*WHAT THIS TASK INVOLVES*. How many lines in the records below hold the string "device"? Please answer with the number and nothing more.

▬▬▬▬▬▬

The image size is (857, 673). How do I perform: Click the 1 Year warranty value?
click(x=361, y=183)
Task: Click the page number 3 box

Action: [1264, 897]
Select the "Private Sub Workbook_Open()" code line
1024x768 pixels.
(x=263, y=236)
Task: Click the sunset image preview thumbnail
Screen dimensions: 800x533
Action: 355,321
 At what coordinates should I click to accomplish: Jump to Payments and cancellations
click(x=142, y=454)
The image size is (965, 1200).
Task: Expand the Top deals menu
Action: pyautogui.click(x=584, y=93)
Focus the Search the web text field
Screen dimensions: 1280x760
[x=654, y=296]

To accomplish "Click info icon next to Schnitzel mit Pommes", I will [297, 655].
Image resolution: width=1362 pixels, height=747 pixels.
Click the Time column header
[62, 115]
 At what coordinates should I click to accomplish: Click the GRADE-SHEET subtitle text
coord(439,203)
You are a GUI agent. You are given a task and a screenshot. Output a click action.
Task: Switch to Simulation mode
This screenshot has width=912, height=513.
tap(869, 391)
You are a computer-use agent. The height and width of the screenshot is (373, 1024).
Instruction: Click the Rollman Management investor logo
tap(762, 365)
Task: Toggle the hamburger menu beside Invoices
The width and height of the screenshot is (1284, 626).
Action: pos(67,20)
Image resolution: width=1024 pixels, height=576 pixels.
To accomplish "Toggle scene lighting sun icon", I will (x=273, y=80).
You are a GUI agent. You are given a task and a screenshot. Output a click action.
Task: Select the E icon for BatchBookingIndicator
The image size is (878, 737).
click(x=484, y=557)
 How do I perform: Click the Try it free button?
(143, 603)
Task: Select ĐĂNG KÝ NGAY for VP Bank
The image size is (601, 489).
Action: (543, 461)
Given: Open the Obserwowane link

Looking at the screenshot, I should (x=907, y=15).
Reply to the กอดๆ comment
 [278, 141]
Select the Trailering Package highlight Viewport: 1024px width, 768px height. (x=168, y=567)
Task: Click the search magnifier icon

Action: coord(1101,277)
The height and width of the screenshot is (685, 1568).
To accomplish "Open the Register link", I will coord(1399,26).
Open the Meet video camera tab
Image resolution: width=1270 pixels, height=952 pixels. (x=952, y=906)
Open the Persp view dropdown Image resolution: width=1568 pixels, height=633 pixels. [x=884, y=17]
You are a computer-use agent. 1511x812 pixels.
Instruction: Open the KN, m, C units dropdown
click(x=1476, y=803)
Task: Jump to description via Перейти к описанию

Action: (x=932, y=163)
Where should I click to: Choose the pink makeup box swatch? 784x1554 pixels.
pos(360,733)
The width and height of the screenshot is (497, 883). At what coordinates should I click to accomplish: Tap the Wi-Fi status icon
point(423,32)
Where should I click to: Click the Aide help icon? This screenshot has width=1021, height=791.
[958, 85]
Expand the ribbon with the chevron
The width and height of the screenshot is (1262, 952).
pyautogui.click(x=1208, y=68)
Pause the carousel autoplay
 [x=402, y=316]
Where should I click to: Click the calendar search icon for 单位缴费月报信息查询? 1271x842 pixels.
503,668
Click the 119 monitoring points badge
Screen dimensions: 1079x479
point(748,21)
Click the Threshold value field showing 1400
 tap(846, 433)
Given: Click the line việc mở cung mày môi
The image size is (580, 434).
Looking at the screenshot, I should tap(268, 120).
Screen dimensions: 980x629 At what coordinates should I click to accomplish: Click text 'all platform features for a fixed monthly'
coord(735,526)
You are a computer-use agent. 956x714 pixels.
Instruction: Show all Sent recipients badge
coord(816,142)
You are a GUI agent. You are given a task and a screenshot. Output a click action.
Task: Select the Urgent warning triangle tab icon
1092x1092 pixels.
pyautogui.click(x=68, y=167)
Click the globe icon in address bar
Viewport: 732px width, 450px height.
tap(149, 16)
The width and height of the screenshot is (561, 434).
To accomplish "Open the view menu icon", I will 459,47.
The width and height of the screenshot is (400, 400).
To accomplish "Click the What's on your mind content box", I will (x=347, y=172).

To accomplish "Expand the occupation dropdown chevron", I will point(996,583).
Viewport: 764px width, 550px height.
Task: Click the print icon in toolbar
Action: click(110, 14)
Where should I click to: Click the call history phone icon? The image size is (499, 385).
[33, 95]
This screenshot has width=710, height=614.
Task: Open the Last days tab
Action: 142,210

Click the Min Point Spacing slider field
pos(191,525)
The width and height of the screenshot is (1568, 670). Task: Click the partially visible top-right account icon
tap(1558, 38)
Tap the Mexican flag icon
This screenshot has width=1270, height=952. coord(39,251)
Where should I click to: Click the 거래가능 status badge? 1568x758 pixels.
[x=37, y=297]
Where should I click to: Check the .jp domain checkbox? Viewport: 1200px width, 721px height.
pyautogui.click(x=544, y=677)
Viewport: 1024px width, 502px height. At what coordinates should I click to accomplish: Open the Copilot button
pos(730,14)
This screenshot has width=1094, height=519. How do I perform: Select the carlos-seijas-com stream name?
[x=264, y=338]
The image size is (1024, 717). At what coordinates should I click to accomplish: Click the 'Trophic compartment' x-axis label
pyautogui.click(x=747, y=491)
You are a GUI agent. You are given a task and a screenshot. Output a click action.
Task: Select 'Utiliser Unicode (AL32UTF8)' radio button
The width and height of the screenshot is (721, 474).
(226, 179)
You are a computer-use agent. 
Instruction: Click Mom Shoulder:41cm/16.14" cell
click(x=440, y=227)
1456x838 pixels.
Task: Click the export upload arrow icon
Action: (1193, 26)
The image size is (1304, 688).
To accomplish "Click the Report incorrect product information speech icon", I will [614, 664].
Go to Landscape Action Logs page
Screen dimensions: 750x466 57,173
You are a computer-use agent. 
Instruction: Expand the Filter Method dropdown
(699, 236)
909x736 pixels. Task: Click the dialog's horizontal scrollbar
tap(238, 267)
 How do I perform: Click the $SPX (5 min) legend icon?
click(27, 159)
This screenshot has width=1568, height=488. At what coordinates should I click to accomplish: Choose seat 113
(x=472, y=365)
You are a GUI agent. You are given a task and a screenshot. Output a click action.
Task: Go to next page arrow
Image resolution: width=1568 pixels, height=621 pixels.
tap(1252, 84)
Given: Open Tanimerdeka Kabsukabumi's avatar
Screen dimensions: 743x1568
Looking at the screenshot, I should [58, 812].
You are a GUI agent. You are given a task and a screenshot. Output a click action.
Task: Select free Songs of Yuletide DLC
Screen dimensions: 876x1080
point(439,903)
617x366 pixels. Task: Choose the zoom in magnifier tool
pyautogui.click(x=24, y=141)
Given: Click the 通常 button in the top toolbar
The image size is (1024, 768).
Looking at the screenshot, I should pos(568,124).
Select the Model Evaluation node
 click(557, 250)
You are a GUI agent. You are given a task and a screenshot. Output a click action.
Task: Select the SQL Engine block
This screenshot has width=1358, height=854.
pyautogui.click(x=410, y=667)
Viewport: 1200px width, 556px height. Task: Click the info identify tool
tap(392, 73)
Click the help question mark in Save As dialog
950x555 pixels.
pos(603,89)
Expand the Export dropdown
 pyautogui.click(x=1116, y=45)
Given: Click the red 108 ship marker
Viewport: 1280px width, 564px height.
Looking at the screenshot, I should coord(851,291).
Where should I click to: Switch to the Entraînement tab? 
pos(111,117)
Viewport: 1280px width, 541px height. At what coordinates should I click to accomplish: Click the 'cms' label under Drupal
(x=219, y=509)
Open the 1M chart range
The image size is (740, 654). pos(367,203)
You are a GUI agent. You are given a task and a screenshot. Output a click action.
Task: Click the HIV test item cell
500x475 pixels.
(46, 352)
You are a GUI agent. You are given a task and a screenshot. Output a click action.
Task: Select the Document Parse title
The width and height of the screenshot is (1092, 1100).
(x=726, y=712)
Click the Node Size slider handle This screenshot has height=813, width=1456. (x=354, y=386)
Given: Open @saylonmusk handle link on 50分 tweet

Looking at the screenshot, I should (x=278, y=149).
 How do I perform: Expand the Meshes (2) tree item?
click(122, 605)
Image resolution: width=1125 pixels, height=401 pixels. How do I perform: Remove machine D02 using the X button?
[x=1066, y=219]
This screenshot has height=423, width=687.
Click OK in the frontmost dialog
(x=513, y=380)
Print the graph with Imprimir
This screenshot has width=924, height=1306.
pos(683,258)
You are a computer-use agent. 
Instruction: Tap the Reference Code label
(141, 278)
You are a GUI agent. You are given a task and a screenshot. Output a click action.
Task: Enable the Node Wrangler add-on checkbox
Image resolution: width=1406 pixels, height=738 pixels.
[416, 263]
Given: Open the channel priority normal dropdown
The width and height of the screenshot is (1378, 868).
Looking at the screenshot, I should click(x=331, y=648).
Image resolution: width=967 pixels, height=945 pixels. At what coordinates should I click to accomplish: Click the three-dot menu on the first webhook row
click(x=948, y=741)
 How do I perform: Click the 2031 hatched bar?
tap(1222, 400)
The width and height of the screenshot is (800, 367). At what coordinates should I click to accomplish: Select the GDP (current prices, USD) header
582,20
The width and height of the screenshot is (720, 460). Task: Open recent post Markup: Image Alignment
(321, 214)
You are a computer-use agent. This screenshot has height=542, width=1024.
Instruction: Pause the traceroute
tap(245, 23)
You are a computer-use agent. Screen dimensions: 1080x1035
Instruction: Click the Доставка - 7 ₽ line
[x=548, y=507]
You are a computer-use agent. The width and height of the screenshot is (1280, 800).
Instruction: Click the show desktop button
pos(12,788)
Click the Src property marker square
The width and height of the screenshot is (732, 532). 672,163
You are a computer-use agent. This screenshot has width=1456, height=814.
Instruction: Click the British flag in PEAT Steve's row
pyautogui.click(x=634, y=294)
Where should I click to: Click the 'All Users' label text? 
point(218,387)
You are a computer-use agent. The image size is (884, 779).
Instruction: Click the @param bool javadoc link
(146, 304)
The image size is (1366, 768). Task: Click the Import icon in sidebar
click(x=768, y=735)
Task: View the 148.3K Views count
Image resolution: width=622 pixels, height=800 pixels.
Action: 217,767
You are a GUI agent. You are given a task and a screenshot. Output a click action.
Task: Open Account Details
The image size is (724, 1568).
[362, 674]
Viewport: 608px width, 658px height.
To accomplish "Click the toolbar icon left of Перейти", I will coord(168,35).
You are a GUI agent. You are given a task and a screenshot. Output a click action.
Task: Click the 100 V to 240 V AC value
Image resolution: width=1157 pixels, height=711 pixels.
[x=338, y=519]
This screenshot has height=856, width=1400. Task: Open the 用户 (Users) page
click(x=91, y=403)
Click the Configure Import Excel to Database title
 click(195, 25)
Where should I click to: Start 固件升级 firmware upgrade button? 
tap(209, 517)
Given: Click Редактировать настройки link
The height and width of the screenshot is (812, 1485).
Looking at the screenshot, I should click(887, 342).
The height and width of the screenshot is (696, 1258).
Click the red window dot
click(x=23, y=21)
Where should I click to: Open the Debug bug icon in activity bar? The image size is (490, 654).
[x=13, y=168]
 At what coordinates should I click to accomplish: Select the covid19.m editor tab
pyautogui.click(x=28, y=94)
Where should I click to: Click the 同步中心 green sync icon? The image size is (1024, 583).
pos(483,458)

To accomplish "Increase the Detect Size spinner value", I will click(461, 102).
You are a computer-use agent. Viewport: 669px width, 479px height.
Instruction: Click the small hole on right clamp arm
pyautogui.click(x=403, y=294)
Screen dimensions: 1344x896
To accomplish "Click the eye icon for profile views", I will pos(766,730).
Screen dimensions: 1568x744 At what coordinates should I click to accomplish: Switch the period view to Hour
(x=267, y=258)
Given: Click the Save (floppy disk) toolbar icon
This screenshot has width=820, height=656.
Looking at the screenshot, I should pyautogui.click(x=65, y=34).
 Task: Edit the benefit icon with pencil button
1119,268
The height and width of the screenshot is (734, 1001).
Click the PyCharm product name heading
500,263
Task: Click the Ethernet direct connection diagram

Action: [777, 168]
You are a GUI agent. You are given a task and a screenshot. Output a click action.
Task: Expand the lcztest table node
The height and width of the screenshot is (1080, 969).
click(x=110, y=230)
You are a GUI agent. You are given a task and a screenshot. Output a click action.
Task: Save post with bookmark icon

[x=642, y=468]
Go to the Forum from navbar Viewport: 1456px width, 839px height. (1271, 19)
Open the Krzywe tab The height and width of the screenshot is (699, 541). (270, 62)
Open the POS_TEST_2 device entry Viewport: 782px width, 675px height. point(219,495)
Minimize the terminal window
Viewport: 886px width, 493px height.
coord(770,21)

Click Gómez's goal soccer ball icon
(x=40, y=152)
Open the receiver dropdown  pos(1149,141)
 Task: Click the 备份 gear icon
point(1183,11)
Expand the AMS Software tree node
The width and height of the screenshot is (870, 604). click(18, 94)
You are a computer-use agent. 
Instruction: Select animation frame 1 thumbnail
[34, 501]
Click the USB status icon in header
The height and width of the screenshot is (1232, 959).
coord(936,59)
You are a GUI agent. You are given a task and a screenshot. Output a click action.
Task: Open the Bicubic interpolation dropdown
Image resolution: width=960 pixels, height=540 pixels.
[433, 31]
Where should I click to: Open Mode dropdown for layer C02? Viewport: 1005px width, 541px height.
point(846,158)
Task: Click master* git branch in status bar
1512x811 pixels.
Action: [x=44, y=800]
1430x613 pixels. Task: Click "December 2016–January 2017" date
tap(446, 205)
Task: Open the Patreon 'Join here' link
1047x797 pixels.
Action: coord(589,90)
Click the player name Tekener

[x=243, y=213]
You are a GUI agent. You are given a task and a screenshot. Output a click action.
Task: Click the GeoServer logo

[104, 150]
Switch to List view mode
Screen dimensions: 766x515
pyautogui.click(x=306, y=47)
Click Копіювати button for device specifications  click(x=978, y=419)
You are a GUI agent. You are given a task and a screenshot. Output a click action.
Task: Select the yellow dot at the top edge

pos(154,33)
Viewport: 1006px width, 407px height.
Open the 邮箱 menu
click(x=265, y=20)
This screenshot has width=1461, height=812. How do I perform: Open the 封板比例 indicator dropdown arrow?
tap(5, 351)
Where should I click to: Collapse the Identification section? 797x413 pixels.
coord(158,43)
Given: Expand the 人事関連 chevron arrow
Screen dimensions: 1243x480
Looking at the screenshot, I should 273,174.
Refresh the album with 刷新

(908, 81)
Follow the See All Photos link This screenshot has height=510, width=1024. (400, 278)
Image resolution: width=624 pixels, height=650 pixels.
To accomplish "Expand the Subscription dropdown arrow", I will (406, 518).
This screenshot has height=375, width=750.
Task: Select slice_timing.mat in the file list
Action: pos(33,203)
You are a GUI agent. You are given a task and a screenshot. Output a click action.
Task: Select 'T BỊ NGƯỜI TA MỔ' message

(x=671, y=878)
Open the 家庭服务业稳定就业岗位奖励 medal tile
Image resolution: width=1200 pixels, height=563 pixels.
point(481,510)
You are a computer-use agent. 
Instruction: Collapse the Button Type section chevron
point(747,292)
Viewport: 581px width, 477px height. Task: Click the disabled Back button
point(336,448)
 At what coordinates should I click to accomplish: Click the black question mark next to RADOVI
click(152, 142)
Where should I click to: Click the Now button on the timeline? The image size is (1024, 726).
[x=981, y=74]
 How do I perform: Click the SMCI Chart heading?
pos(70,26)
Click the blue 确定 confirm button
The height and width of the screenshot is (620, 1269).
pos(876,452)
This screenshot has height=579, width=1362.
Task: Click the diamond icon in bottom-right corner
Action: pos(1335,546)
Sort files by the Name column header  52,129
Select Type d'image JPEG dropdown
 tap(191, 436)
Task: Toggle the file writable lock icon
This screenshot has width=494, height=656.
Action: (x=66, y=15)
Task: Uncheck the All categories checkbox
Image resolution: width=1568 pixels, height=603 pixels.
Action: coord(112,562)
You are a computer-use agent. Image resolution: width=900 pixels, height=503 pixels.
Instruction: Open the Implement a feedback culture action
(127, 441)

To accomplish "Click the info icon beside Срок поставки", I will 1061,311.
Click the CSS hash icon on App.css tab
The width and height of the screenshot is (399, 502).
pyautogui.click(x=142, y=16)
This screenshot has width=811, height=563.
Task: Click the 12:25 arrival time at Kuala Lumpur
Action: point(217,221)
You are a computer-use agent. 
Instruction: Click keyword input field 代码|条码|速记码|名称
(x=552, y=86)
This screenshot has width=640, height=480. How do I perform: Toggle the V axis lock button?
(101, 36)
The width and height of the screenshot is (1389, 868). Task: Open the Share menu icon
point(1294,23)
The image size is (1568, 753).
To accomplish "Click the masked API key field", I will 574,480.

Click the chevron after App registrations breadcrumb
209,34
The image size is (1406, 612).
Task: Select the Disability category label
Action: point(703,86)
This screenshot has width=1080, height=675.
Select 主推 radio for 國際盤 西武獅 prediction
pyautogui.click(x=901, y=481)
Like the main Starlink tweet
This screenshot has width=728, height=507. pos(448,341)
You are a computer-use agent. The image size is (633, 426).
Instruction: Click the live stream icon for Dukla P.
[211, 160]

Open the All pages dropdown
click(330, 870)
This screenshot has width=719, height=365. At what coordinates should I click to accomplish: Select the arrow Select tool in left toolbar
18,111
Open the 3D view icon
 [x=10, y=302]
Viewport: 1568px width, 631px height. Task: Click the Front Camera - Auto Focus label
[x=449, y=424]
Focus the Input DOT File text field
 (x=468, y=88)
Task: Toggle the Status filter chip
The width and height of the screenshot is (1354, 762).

▬▬▬▬▬▬

*YOUR SOLUTION*. 2